» TAREA ASIGNADA: Repite palabra por palabra el trozo del texto de la página sobre los tribunales militares para jóvenes palestinos: arranca en las palabras que incluyen "Los niños terribles" y detente después de "que he tenido.".

» TEXTO DE LA PÁGINA:
────────────────────────────────────────

Los niños terribles
Por Mario Vargas Llosa
El País, Madrid
El
premio Nobel de Literatura Mario Vargas Llosa reflexiona en una serie
de reportajes sobre la ocupación israelí. En la segunda entrega el Nobel
describe, a través de lo oído en un tribunal militar israelí que juzga a
palestinos de 12 a 17 años que atentan contra la seguridad, cómo
funciona un sistema para “prevenir el terror sembrando el pánico.
Salwa Duaibis y Gerard Horton son dos
juristas —ella palestina y él británico/australiano—, miembros de una
institución humanitaria que vigila las actuaciones de los tribunales
militares en Israel encargados de juzgar a los jóvenes de 12 a 17 años que atentan contra la seguridad del país. La mañana que pasé con ellos en Jerusalén ha sido una de las más instructivas que he tenido.
¿Sabía usted que en el año 2012 ni un solo colono de los asentamientos de Cisjordania
fue asesinado? ¿Y que el promedio de crímenes contra los miembros de
los asentamientos en los últimos cinco años es solo de 4,8 de promedio
al año, lo que significa que los territorios ocupados son más seguros
para ellos que las ciudades de Nueva York, México y Bogotá para sus
vecinos? Si se tiene en cuenta que en Cisjordania los colonos son unos
370.000 (si se añade Jerusalén Oriental serían medio millón) y los
palestinos 2.700.000, no hay duda posible: se trata de uno de los
lugares menos violentos del mundo, pese a los tiroteos, demoliciones,
actos terroristas y disturbios de que da cuenta la prensa.
“Un gran éxito de las Fuerzas de Defensa
de Israel (FDI), sin duda”, dice Gerard Horton. “¿Hay que felicitarlas
por ello?” Algo semejante sólo se consigue mediante un plan inteligente,
frío y metódicamente ejecutado. ¿En qué consiste este plan en lo que
concierne a los niños y adolescentes? En un programa de intimidación
sistemática, astutamente concebido y puesto en práctica de manera
impecable. Se trata de mantener a esa población joven, la de 12 a 17
años, desestabilizada psicológicamente. Para ella existen las cortes
especiales que vigilan los juristas de esta institución. El método
consiste en “demostrar la presencia” por doquier de las FDI, la
“cauterización de la conciencia” y “operaciones simuladas de
perturbación de la normalidad”. Esta jerga esotérica puede resumirse en
una frase sencilla: prevenir el terror sembrando el pánico. (Este método
es distinto al que se aplica a los adultos y, sobre todo, a los
sospechosos de terrorismo; en este caso se incluyen asesinatos
selectivos, torturas, larguísimas penas de prisión y demolición y
confiscación de viviendas).

────────────────────────────────────────

» MATERIAL:
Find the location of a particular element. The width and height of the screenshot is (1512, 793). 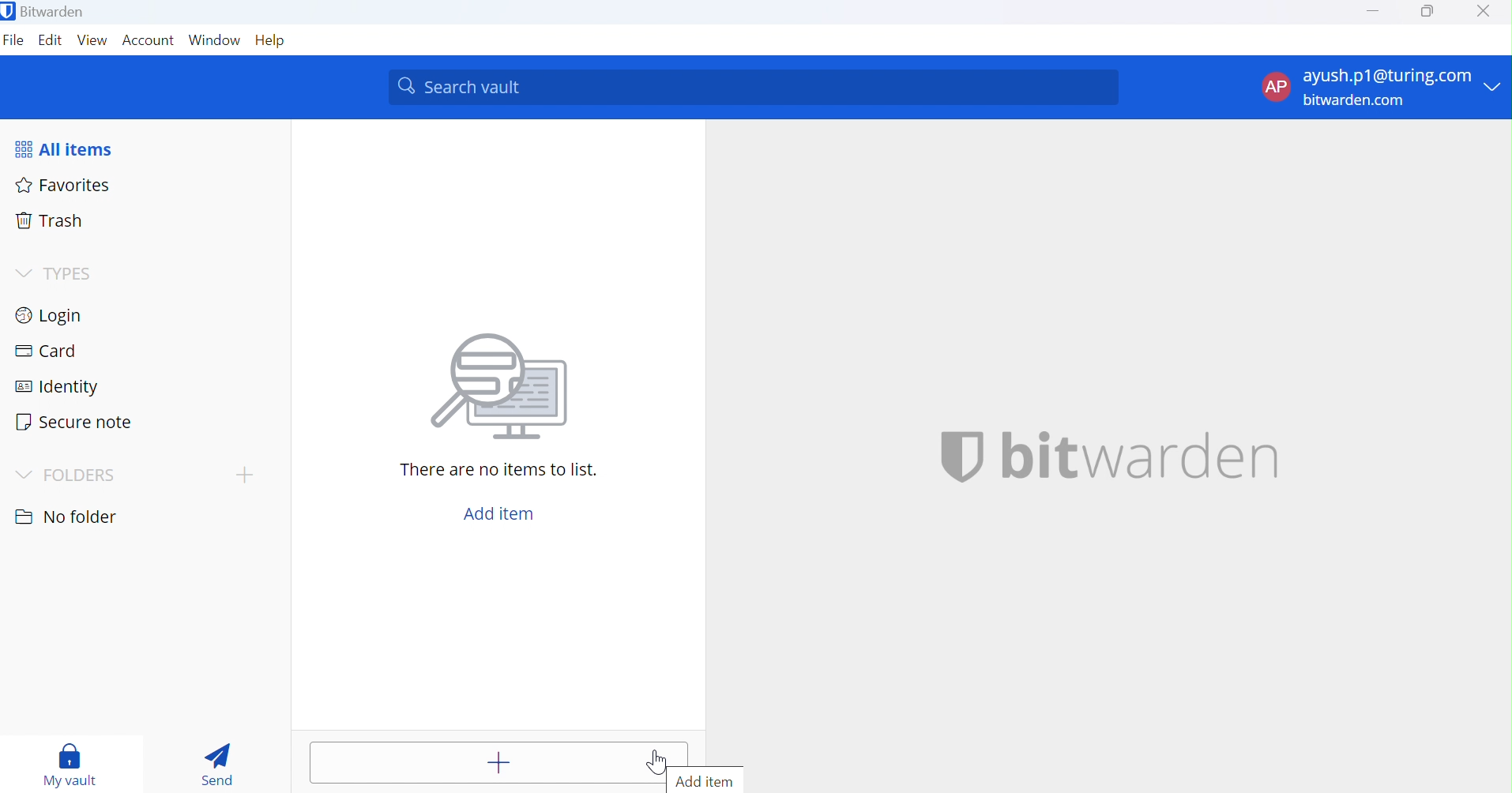

icon is located at coordinates (507, 392).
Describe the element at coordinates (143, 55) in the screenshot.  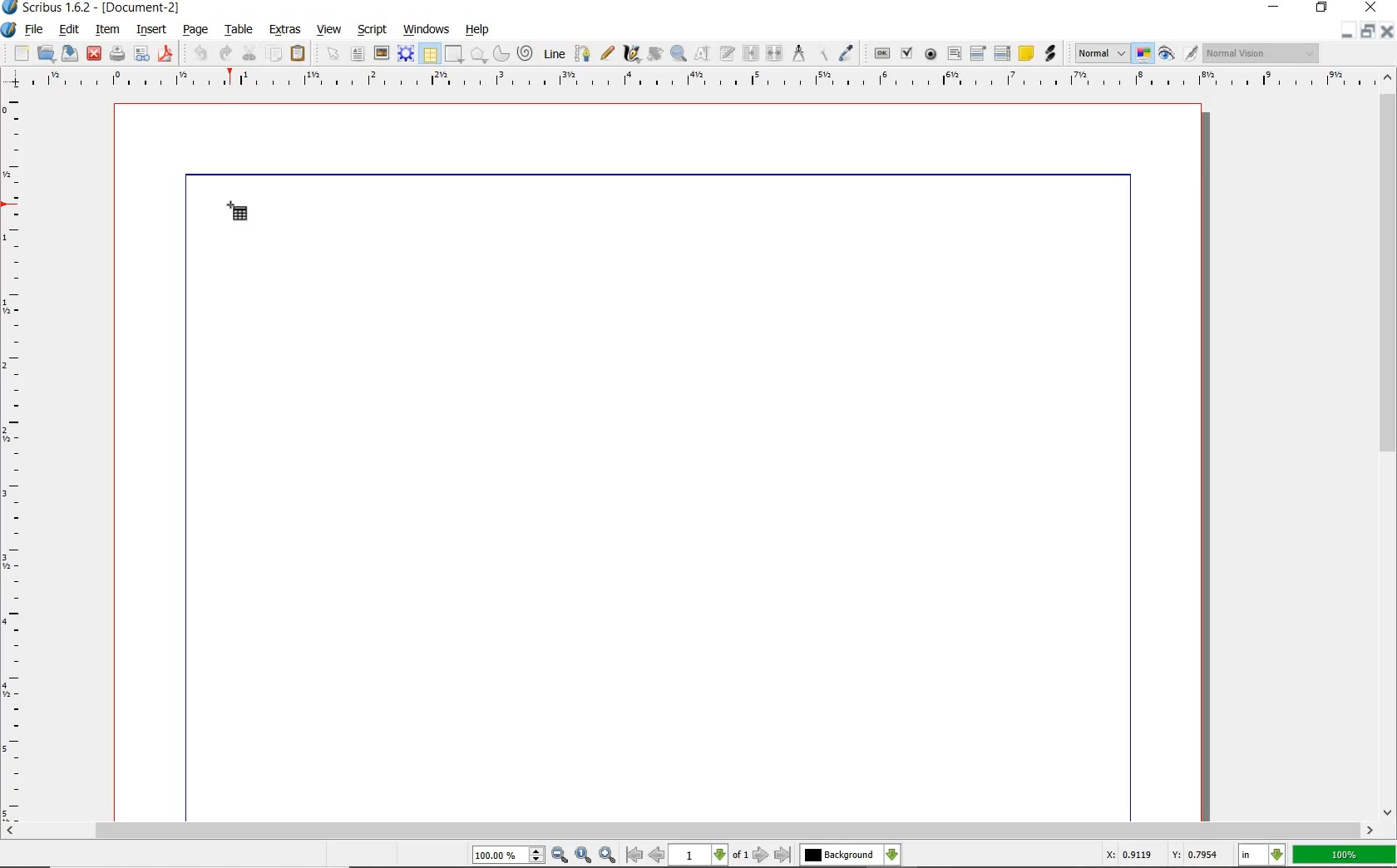
I see `preflight verifier` at that location.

────────────────────────────────────────

» SOLUCIÓN:
Los niños terribles
Por Mario Vargas Llosa
El País, Madrid
El
premio Nobel de Literatura Mario Vargas Llosa reflexiona en una serie
de reportajes sobre la ocupación israelí. En la segunda entrega el Nobel
describe, a través de lo oído en un tribunal militar israelí que juzga a
palestinos de 12 a 17 años que atentan contra la seguridad, cómo
funciona un sistema para “prevenir el terror sembrando el pánico.
Salwa Duaibis y Gerard Horton son dos
juristas —ella palestina y él británico/australiano—, miembros de una
institución humanitaria que vigila las actuaciones de los tribunales
militares en Israel encargados de juzgar a los jóvenes de 12 a 17 años que atentan contra la seguridad del país. La mañana que pasé con ellos en Jerusalén ha sido una de las más instructivas que he tenido.